L’histoire vraie de Philomena Lee, jeune irlandaise
contrainte au début des années 50 d’accoucher de son fils, conçu hors mariage,
dans un couvent et de rester y travailler en contrepartie pour finalement se
voir arracher son fils, adopté par un couple de riches américains, est
bouleversante à plus d’un titre.
D’abord sur le scandale et la légitime colère, incarnée par
Martin Sixsmith, le journaliste interprété par Steve Coogan, devant cette
Église irlandaise. Hier persuadée de son droit de disposer à son gré des vies
et des enfants de ces filles de « mauvaise mœurs », à qui l’on peut
enlever leurs enfants comme on le ferait à des animaux. Aujourd’hui encore
persuadée de son droit à cacher la vérité en faisant croire à Philomena n’avoir
aucune trace des parents adoptifs et, en même temps, faisant croire à son fils
que sa trace a été perdue. Un double mensonge insupportable mais pourtant une
culpabilité réelle puisqu’il a fallu brûler les éléments de preuves, et cacher
cette sœur Hildegarde dont la franchise accable encore l’Église.

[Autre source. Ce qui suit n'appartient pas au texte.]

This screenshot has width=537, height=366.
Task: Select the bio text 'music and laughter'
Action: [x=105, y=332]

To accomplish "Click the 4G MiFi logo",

Ensuite sur le destin de cette femme qui a vécu toute sa vie
dans l’absence de ce fils, Anthony, et dans l’incertitude de ce qu’il a pu
devenir. Une inquiétude tout entière résumée dans la litanie des craintes dites
au pied du Lincoln Memorial, « et
s’il était obèse ? ». La découverte de la réussite et du bonheur
de ce fils, rebaptisé Michael, brillant fonctionnaire de la Maison Blanche,
allégeant à posteriori la peine puisqu’il aura finalement eu une vie bien plus
belle que celle qu’elle aurait pu lui offrir.

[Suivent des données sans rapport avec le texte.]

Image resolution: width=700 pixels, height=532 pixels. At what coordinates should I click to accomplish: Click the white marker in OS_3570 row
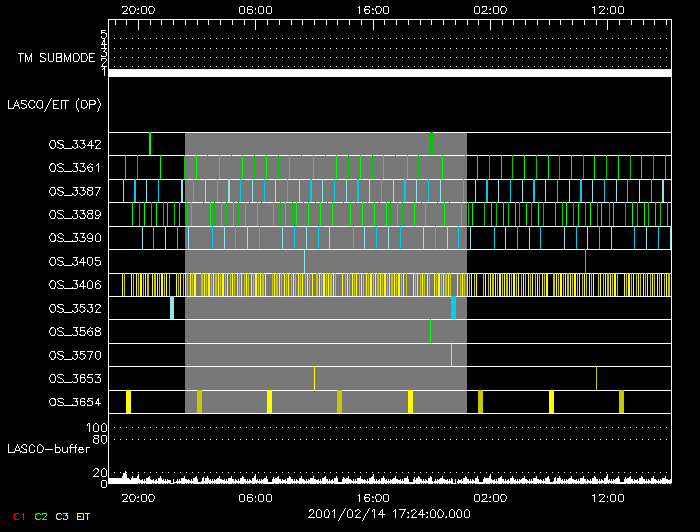point(451,355)
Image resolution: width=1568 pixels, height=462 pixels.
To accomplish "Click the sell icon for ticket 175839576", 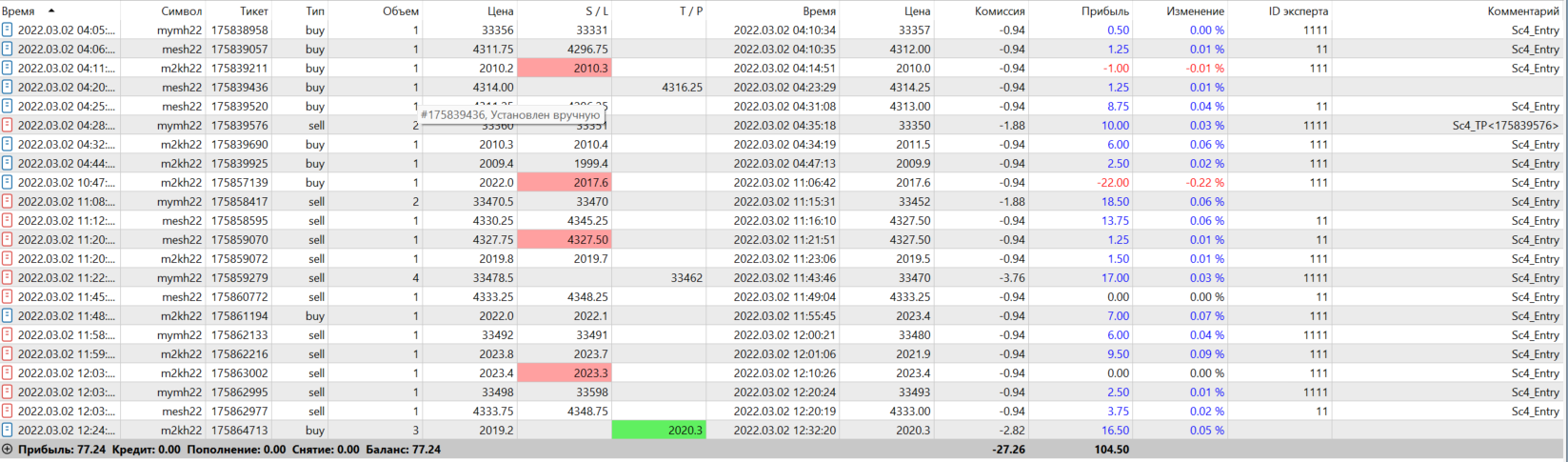I will (x=8, y=125).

Bouleversant aussi par ce sentiment de culpabilité diffus
que l’Église voudrait bien entretenir mais dont Philomena ne parvient pas à se
persuader. Exprimant le plaisir qu’elle a eu avec le père de l’enfant, elle n’a
aucun regret de ce qu’elle a fait et c’est dans un confessionnal américain,
devant ce prêtre ignorant de toute son histoire, qu’elle comprend enfin qu’elle
n’a rien à se reprocher, qu’elle n’a rien à confesser.
Le vrai Michael Hess en visite au couvent |
Bouleversant enfin par le destin de cet enfant, né Anthony,
devenu Michael, mais qui n’aura jamais oublié la terre d’Irlande et aura toute
sa vie cherché sa mère, sans se résoudre à croire qu’elle ait pu l’abandonner.
C’est la rencontre de deux souffrances, celle de la mère à qui l’on arrache son
enfant et celle de l’enfant qui croit avoir été rejeté. C’est dans le couvent
où le drame de la séparation s’est joué qu’il sait qu’elle le retrouvera.
C’est l’histoire d’une prise de conscience et d’un pardon.
Alors que Philomena est restée toute sa vie dans une forme d’acceptation/refus
de l’injustice, sans jamais en vouloir aux sœurs ni jamais se résoudre
complètement à oublier, elle comprend, grâce à la colère de Martin, à la
souffrance de Pete, l’amant de Michael, et enfin à la violence de sœur
Hildegarde que la faute n’est pas de son côté mais que le pardon est sa force.
Philomena devient réellement chrétienne lorsque devenue
lucide et confrontée à la haine, elle pardonne sincèrement à Hildegarde et avec
elle à toute l’institution. Elle passe de l’acceptation soumise, de
l’intégration d’un discours sur elle-même, à une rédemption personnelle et
collective. C’est parce qu’elle est sortie de l’ignorance, du mensonge et de
l’hypocrisie qu’elle peut réellement se réconcilier avec sa propre histoire et
pardonner à ceux qui l’ont offensée
Une magnifique leçon pour tous ceux dont l’existence est
faite d’ombres et de silences.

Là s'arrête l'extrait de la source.